Let's try to clear up any interpretation differences a little. Suppose Amu tried to use Open Heart against Kana here, in whatever way makes the most sense to you. And suppose she succeeded. What effect would that have on Kana's mind in the short and long term, and how would it produce that effect?
My immediate thought is "She wouldn't succeed, because it's a type mismatch". Open Heart does one specific thing, which isn't applicable to Kana; and the
way it works means it'll fail cleanly instead of doing something Amu wouldn't want.
(She also needs the Lock to pull off an Open Heart proper, but Amu could do a decent approximation; it won't change the outcome.)
Let's say she succeeded. This would imply that Kana fits the criteria the Lock is looking for, which at the present moment isn't
completely implausible. Much less so than it would normally be, at least. In the process of succeeding she would temporarily strengthen the bond between all of Kana's constituent parts, which would in this scenario (by definition; she succeeded) avert the shadow fight by way of keeping both parts of her too sane to want to do that.
It has few long-term effects per se. The initial effect of the heart beam wears off in a matter of minutes, and 90%+ of the lingering effects are due to the impact of the memories of that state. The remaining 10% is due to the enforced state of lucidity, not the beam as such.
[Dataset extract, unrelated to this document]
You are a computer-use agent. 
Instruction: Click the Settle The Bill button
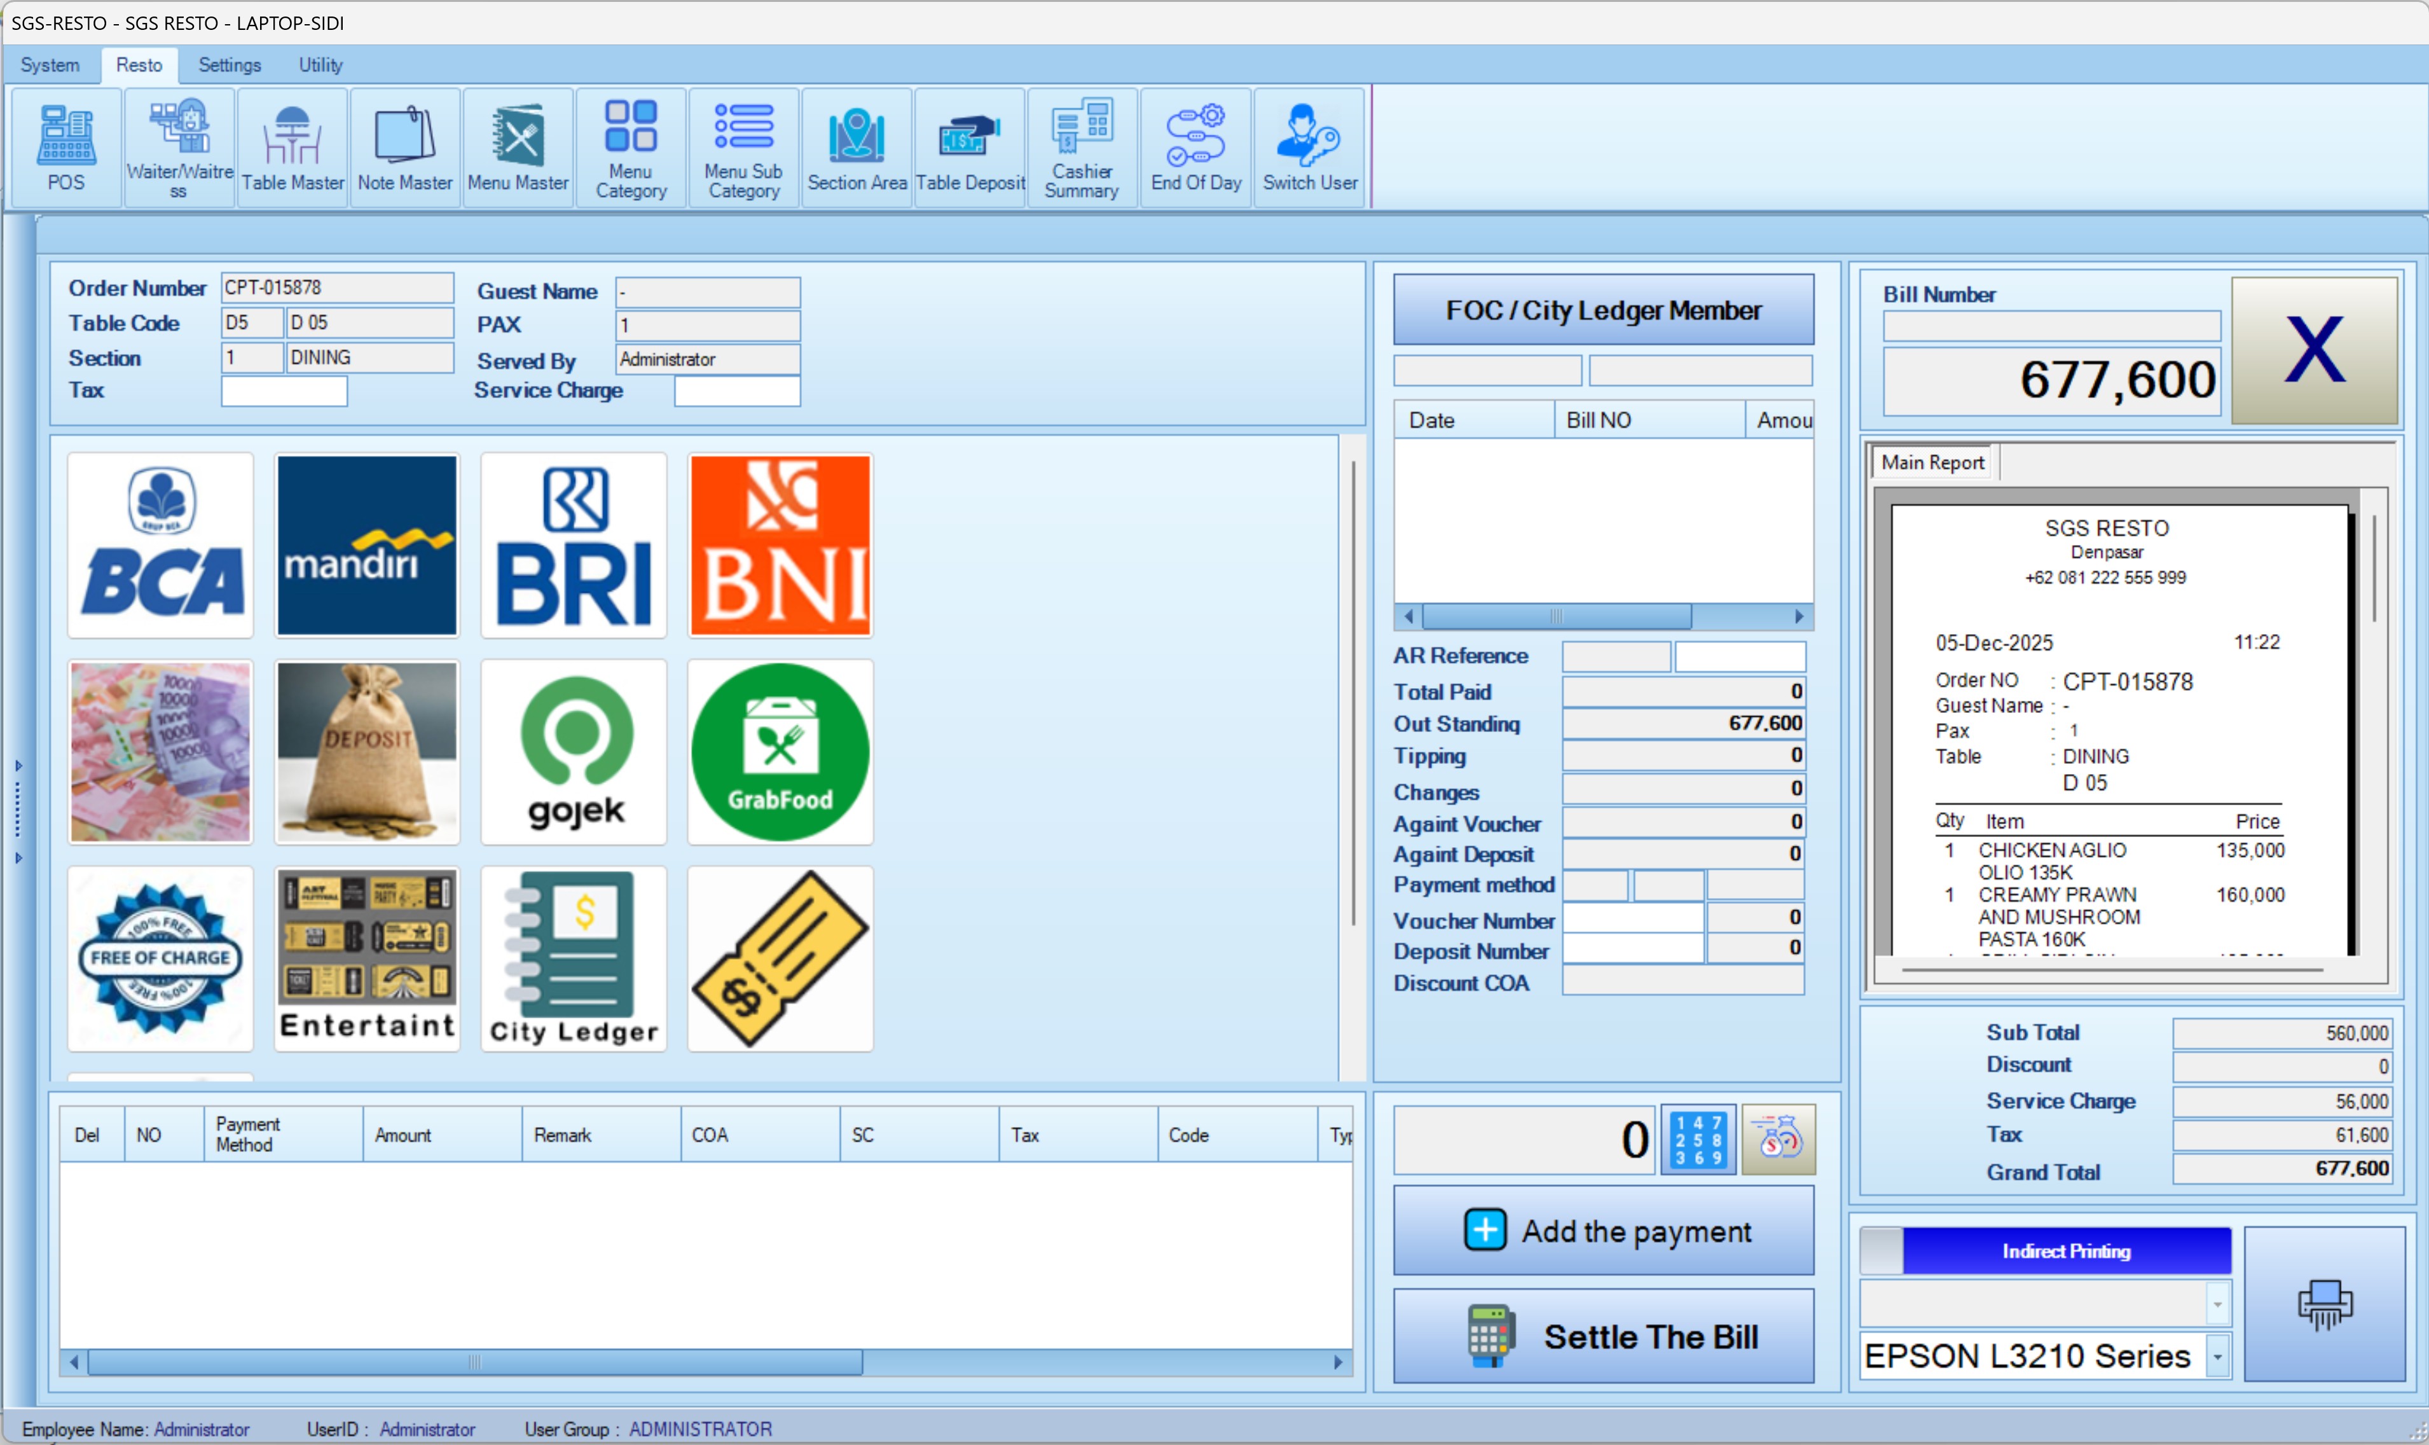coord(1603,1337)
Seeing your idealised future as a chara, capable of talking to you, tends to be hugely impactful on the children she does it to; but it's about as natural an influence as that can get.
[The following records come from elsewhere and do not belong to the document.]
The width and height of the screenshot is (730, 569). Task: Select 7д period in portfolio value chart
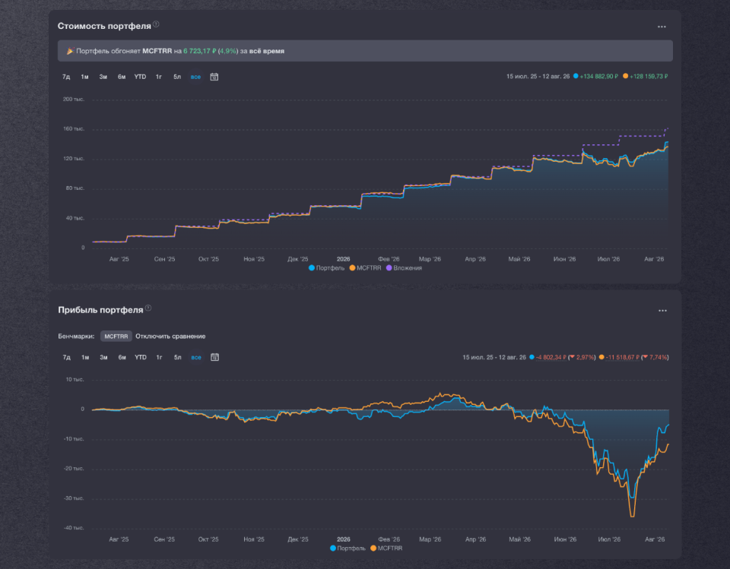(x=66, y=77)
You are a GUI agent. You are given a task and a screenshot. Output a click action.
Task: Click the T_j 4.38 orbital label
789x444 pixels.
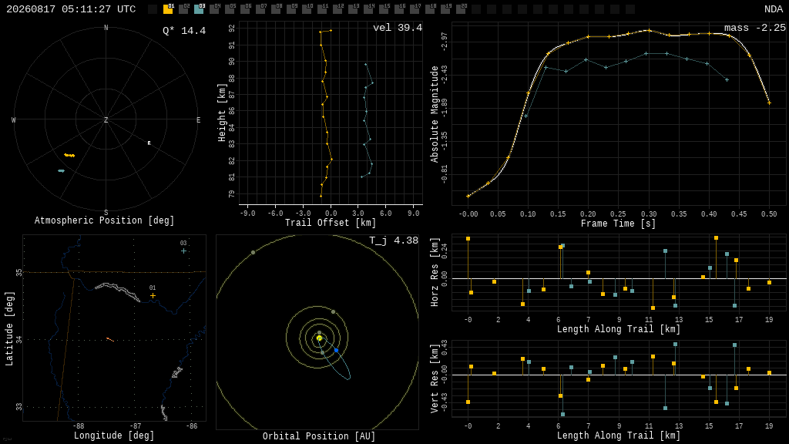coord(394,241)
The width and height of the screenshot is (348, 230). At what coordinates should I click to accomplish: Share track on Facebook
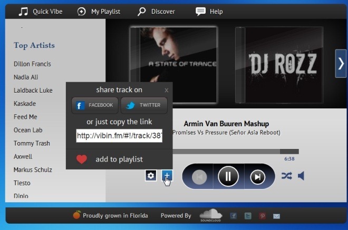(95, 105)
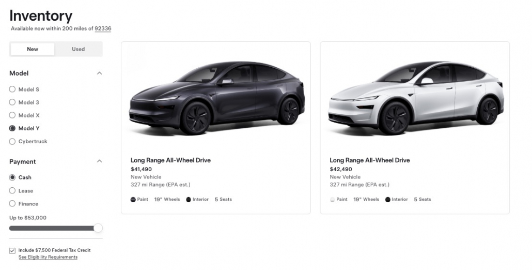Collapse the Model filter section
Image resolution: width=532 pixels, height=270 pixels.
(x=100, y=73)
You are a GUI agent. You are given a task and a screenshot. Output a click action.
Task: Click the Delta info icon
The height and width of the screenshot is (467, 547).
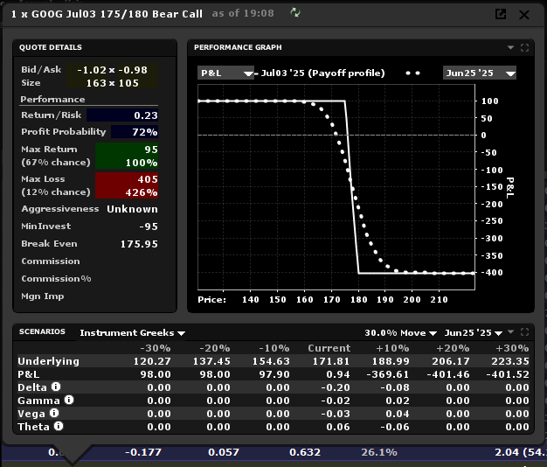pos(56,387)
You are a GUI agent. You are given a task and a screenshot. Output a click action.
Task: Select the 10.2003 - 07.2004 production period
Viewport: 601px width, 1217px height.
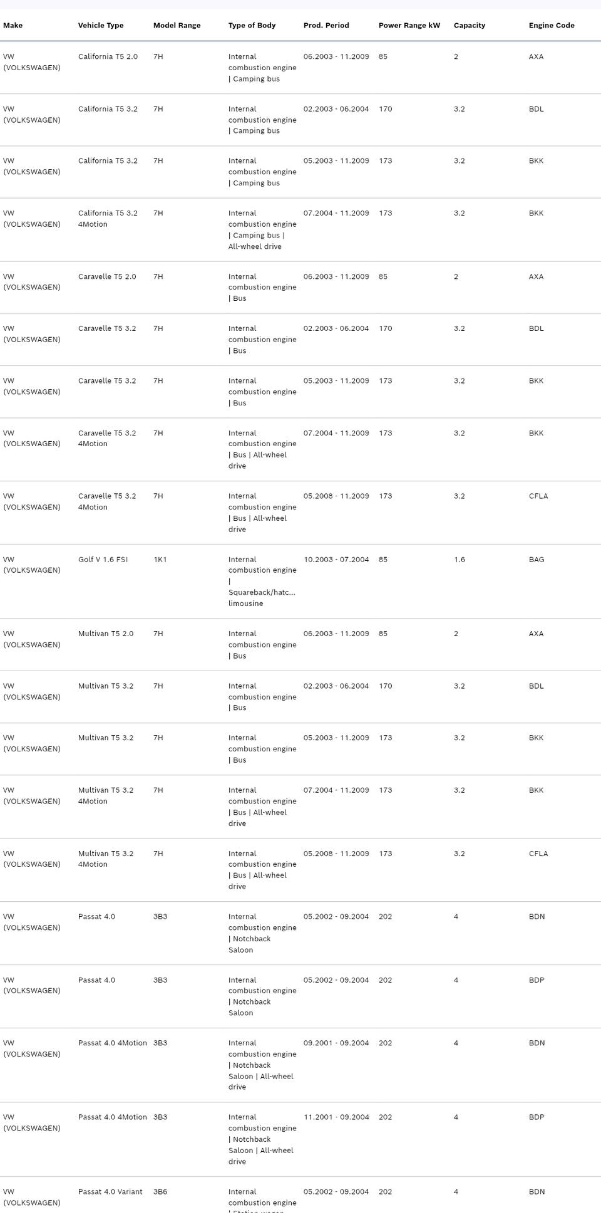336,560
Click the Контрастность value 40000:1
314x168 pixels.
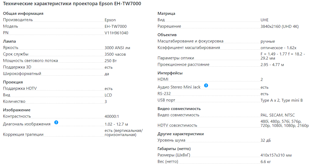112,117
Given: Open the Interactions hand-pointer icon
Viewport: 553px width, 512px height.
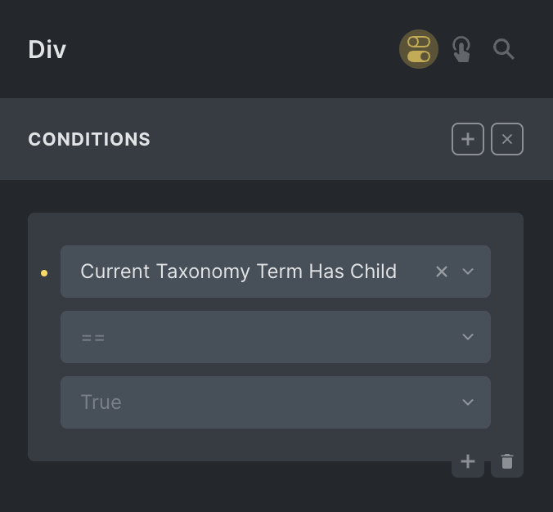Looking at the screenshot, I should click(x=461, y=49).
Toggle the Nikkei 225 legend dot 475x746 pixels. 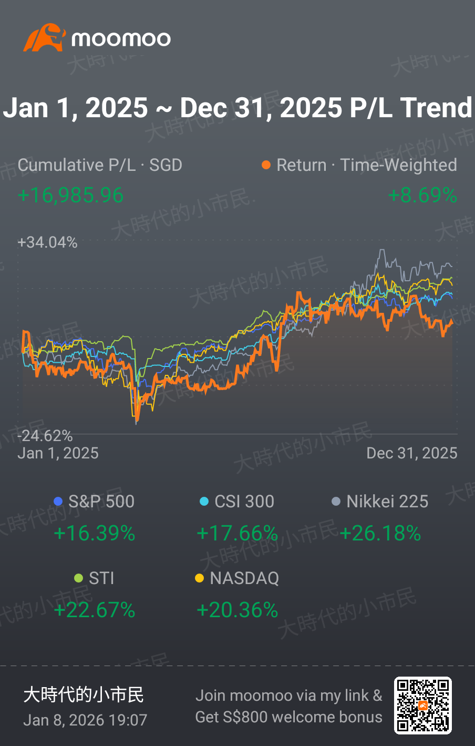pyautogui.click(x=336, y=502)
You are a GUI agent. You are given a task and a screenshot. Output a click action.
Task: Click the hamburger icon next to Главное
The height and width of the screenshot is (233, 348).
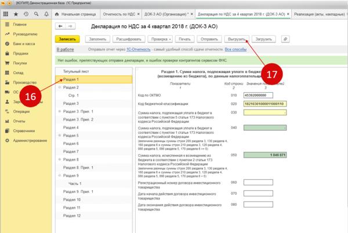(x=6, y=24)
(There is no chara here. Like I said, this is a type mismatch. If it worked at all it'd work by enforcing a state of lucidity, postponing the shadow fight, but possibly only for those few minutes until it wears off unless Kana manages to come to terms with herself in that time.)
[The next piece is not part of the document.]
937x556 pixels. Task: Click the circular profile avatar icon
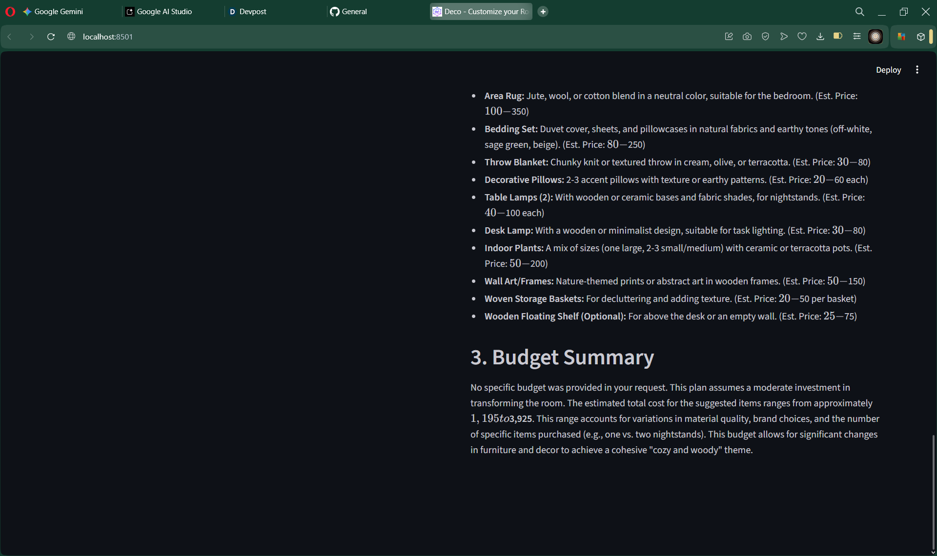tap(876, 37)
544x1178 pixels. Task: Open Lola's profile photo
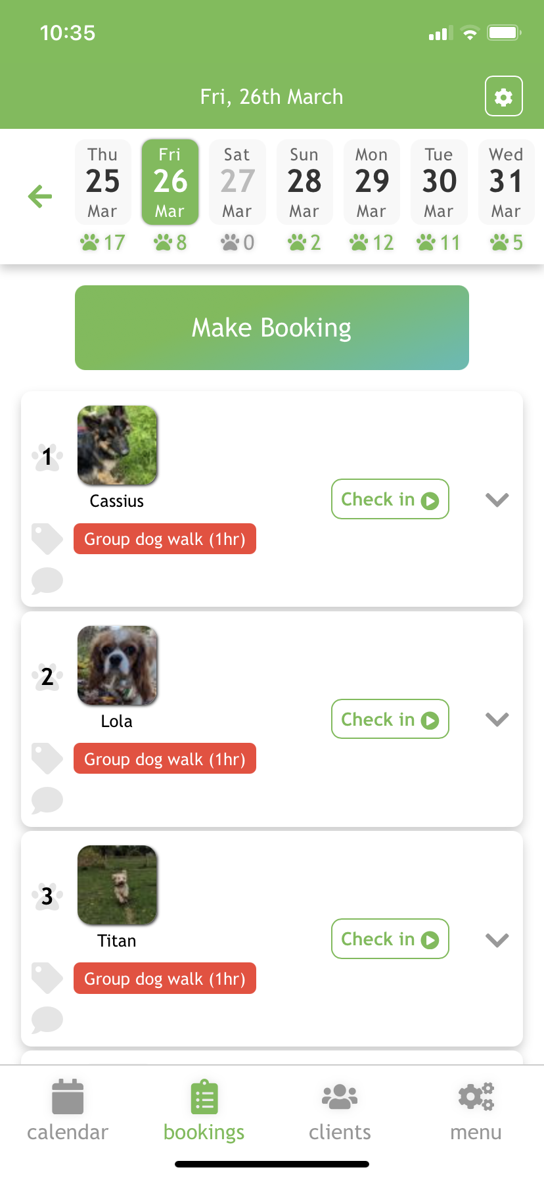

The underlying mechanism for all of this is, of course, mind control. Reaching into the targeted child's mind to hold it together, reduce stresses, potentially add detail to an incomplete chara, what have you; it's a very
specific sort of mind control that's probably the best the Lock's designer could think of, but you're still reaching into someone else's mind and turning knobs to do it. Even if 95+% of the time the Open Heart 'attack' was being used to heal psychotic breaks, even if it was the best option available and any other choice would be dramatically worse, it's
still mind control.
...
And it was impossible for Amu to do it as many times as she did, without picking up a trick or two.